Se produce en este tramo un traslado de responsabilidad: de nosotros -que pensábamos ser individuos responsables (y culpables)- a una “entidad” que nos trasciende, con una comprensión que no sólo es mental sino ante todo vivencial -presente, despierta- y del que da testimonio nuestro propio misterio interior. Sabemos que no sabemos, pero esta ignorancia asumida, lejos de resultar incómoda resulta clarificadora. Asumimos finalmente que nosotros no podemos saber lo que somos, pero sí podemos ser en lo que somos. Eso implica ser más auténticos, más honestos y más humildes, al ser liberados de ese sentido de responsabilidad personal del que brotan emociones tan enfermizas como el orgullo, la vanidad, el odio, la culpabilidad o el resentimiento.
La pieza última del puzzle es el puzzle en su conjunto. Y el puzzle no existe. No queda nada, salvo existir y disfrutar de esta mágica y misteriosa existencia. La pieza que buscábamos ante nuestros ojos era la zanahoria que nos impedía ver la belleza de la imagen ya completa… Con el colapso del paso final -que si Dios quiere (si me permiten la expresión) nos es dado-, se produce una inmensa sensación de alegría, de expansión, de liberación. Como la mariposa, dejamos atrás la forma del gusano, que sin saberlo se había autoimpuesto los límites del capullo en que se había convertido la personalidad que creíamos ser. Sólo queda en nosotros esta comprensión abierta, espontánea, constante, limpia, sin lastres del pasado y que resulta en sí misma vida, consciencia y dicha.
Este último paso, el decisivo, está fuera de nuestras capacidades. Es lo que señalan los sabios: esta revelación está en manos de la Gracia de Dios, de la Vida, del Ser o del concepto que más se aproxime a tu visión de Eso. Nosotros sólo podemos dejarnos ser llevados en este largo camino que resulta ser para nuestra sorpresa un camino imaginario, pues nunca hemos dejado de caminar desde el Amor hasta el Amor. No comprendemos el Amor, pero sí nos entregamos maravillados a Eso. Y en esa entrega, como ola que sucumbe a la gravedad en el océano, desaparecemos y somos en Eso.
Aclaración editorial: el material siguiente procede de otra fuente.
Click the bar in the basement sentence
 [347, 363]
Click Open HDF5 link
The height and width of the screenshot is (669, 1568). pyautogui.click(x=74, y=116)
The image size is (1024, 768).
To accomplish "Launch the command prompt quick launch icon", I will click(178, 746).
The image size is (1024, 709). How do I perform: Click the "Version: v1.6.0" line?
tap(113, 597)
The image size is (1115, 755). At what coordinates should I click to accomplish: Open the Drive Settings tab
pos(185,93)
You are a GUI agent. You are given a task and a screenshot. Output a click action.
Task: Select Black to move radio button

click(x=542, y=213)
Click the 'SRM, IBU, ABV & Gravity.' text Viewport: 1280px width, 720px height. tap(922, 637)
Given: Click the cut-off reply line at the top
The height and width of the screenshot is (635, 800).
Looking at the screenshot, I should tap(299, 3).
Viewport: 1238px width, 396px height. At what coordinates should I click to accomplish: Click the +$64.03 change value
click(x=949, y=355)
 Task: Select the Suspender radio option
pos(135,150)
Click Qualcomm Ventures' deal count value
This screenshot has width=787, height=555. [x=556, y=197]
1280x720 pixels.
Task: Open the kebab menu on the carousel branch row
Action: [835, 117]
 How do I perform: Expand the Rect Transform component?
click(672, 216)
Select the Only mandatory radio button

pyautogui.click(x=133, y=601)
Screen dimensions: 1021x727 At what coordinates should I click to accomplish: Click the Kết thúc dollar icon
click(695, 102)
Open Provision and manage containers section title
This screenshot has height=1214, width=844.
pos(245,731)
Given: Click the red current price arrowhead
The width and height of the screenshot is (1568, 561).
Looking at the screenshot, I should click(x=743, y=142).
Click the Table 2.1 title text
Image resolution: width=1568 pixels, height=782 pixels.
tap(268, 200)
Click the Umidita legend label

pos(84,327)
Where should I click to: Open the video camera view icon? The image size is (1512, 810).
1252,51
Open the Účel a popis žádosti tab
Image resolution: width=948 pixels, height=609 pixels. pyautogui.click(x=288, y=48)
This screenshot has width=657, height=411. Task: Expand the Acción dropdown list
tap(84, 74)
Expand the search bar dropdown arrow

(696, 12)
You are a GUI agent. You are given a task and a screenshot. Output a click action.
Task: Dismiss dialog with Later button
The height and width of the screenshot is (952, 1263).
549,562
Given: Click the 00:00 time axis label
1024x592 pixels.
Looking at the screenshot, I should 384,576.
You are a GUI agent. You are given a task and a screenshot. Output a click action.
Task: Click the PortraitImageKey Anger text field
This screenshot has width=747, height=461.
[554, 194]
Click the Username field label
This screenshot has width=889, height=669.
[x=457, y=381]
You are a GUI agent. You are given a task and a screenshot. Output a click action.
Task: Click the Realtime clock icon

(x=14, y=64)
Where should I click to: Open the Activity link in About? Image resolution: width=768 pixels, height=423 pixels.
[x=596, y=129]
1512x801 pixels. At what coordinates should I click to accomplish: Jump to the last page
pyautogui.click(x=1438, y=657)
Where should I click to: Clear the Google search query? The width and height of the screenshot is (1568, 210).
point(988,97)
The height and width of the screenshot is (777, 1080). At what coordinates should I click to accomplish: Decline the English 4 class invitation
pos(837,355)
Ojalá tú que lees y yo que escribo, nos fundamos durante esta vida humana en la gran carcajada de este único instante, vivo e intemporal: el instante santo, constantemente cambiante, en el que sucede la manifestación de la vida. Eso es lo que deseo en mi camino personal, en mi periodo de existencia, por encima de otros logros. Y es lo que deseo a todos: finalizar durante este ciclo de vida, conscientemente, el ilusorio camino del Amor al Amor.